The content of IAA, SA and BR in C. oleifera seeds was determined (figure 4a(i), b(i), c(i)). From the T1 to T3 period, the content of IAA, SA and BR showed an increasing trend, but then significantly decreased from the T4 to T5 period. Genes related to phytohormones biosynthesis and signalling pathways were analysed (figure 4a(ii), b(ii), c(ii); electronic supplementary material, table S3). The expression levels of most auxin-related genes were relatively higher in T1–T3 than in T4–T5 (figure 4a(iii)). In the process of auxin biosynthesis, the expression level of YUC4 in the YUC gene family was 1724-fold in the T1 period compared to the T5 period. In the process of the auxin signalling pathway, IAA17 and IAA27-1 were highly expressed in the T1 period, but were reduced by 98% and 96% in the T5 period, respectively. In addition, IAA14 was upregulated during the development of C. oleifera seeds, and in the T4 period, its expression level was 799-fold compared to that in the T1 period. Ten ARFs were expressed during the development of C. oleifera seeds. Among these ARFs, ARF2 was continuously decreased. Most of the genes in the SA biosynthesis and signalling pathways were expressed at a relatively high level in the T1 period (figure 4b(iii)). Compared to the T1 period, PAL-2, PAL1 and PAL6 related to SA biosynthesis were decreased by 99%, 95% and 95% in the T5 period, respectively. As shown in figure 4c(iii), genes related to BR biosynthesis and signalling pathways in C. oleifera seeds were expressed at a relatively high level from T1 to T3, but then decreased, which was consistent with the change trend of BR content.

Figure 4

Changes and correlation analysis of phytohormone contents and related gene expressions in developmental C. oleifera seeds. The content (i) and expression levels of genes (iii) involved in the biosynthetic and signal pathways (ii) of IAA (a), SA (b) and BR (c). Correlation analysis of phytohormone content and related gene expressions with horizontal diameter, vertical diameter and seed volume of C. oleifera seeds (iv). The red and blue colours represent upregulated and downregulated, respectively. Abbreviations: TAR, tryptophan aminotransferase-related; TIR, transport inhibitor response; YUC, YUCCA; AUX/IAA, auxin/IAA-inducible protein; ARF, auxin response factor; GH, Gretchen Hagen; PAL, phenylalanine ammonia lyase; NPR, non-expressor of pathogenesis-related; DWF, dwarf; CPD, constitutive photomorphogenic dwarf; BAK, BRI1-associated receptor kinase; BIN, BR-insensitive; BZR1, brassinazole resistant 1.

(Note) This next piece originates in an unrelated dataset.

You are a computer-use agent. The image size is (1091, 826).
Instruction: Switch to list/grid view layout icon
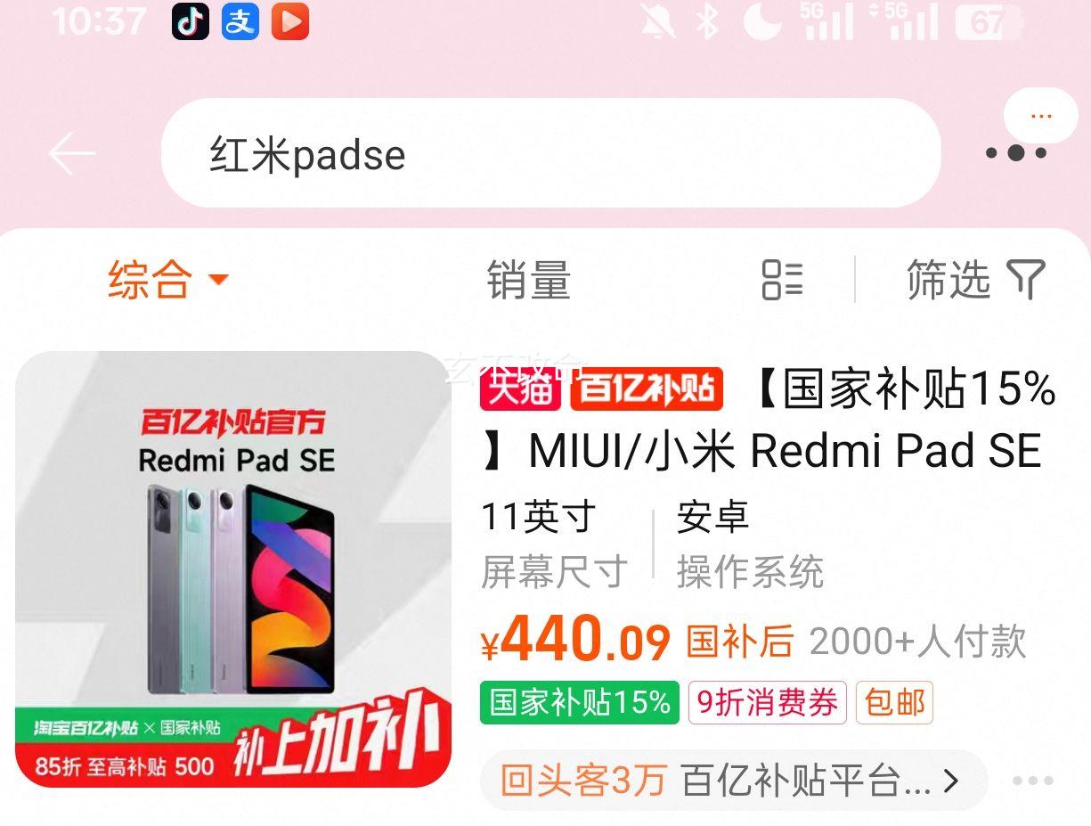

Correlation analysis shows that most auxin-related genes were negatively correlated with seed horizontal diameter, vertical diameter and volume of C. oleifera seeds, but positively correlated with IAA content (figure 4a(iv)). Among them, YUC4, IAA17, IAA27-1, ANT and ANT17 were significantly negatively correlated with seed horizontal diameter, vertical diameter and volume of C. oleifera seeds, but IAA14 was significantly positively correlated with them. Among the genes related to SA (figure 4b(iv)), PAL-2 and NPR1-2 were significantly negatively correlated with seed horizontal diameter, vertical diameter and volume of C. oleifera seeds. As shown in figure 4c(iv), all the screened genes related to BR were negatively correlated with seed horizontal diameter, vertical diameter and volume of C. oleifera seeds, but positively correlated with BR content.

Gene expressions of hub genes and selected transcription factors related to seed size

A total of 1880 TFs were identified from the Camellia seed transcriptome according to Gong et al. [35]. In order to screen for important TFs related to horizontal diameter, vertical diameter and seed volume, WGCNA was performed (figure 5). After removing the TFs with reads per kilobase per million mapped reads (RPKM) = 0 at the detected periods of developing seeds, the remaining 1879 TFs were obtained. The TFs were divided into 13 modules and marked with different colours (figure 5a). The number of genes in these modules ranged from 1 to 442 (figure 5b). The correlation analysis showed that yellow, blue, turquoise, red and tan modules had a higher correlation with horizontal diameter (figure 5c; electronic supplementary material, table S4). Yellow, blue, turquoise, red, green and greenyellow had a higher correlation with the vertical diameter. Yellow, blue, red, green and greenyellow had a higher correlation with seed volume (|correlation coefficient| greater than 0.7, p-value less than 0.01). The top three genes with high MM and K.in values in each module were selected as hub genes.

Figure 5

WGCNA identifying TFs related to horizontal diameter, vertical diameter and volume of C. oleifera seeds. (a) Clustering dendrograms of genes. Dissimilarity was based on topological overlap, with assigned module colours. The 13 co-expression modules are shown in different colours. (b) Number of genes in 13 modules. (c) Correlation between 13 modules and seed horizontal diameter, vertical diameter and volume. (d) The expression levels of hub genes in C. oleifera seeds at different developmental stages. (e) Heatmaps show the expression levels of TFs related to seed size. The red and blue colours represent upregulated and downregulated, respectively. Abbreviations: YAB1, YABBY1; BLH2, bel1-like homeodomain2; ABI4, ABA insensitive 4; Gtf3a, transcription factor IIIA; WRKY, WRKY transcription factor; MADS, MADS-box transcription factor; SPL: squamosa promoter-binding-like protein; MYB, MYB family protein; GATA11: GATA transcription factor; NAC014, NAC domain-containing protein 14; NTL9, protein NTM1-like 9; FRS3, fibroblast growth factor receptor substrate 3; GAI1, DELLA protein GAI1; IDD9, protein indeterminate-domain 9; GRF1, growth-regulating factor 1; HSF, heat stress transcription; FAR1, protein FAR1-related sequence; AP2, APETALA 2; GIF, GRF-interacting factor; KLU, KLUH; EOD3, ENHANCER3 OF DA1.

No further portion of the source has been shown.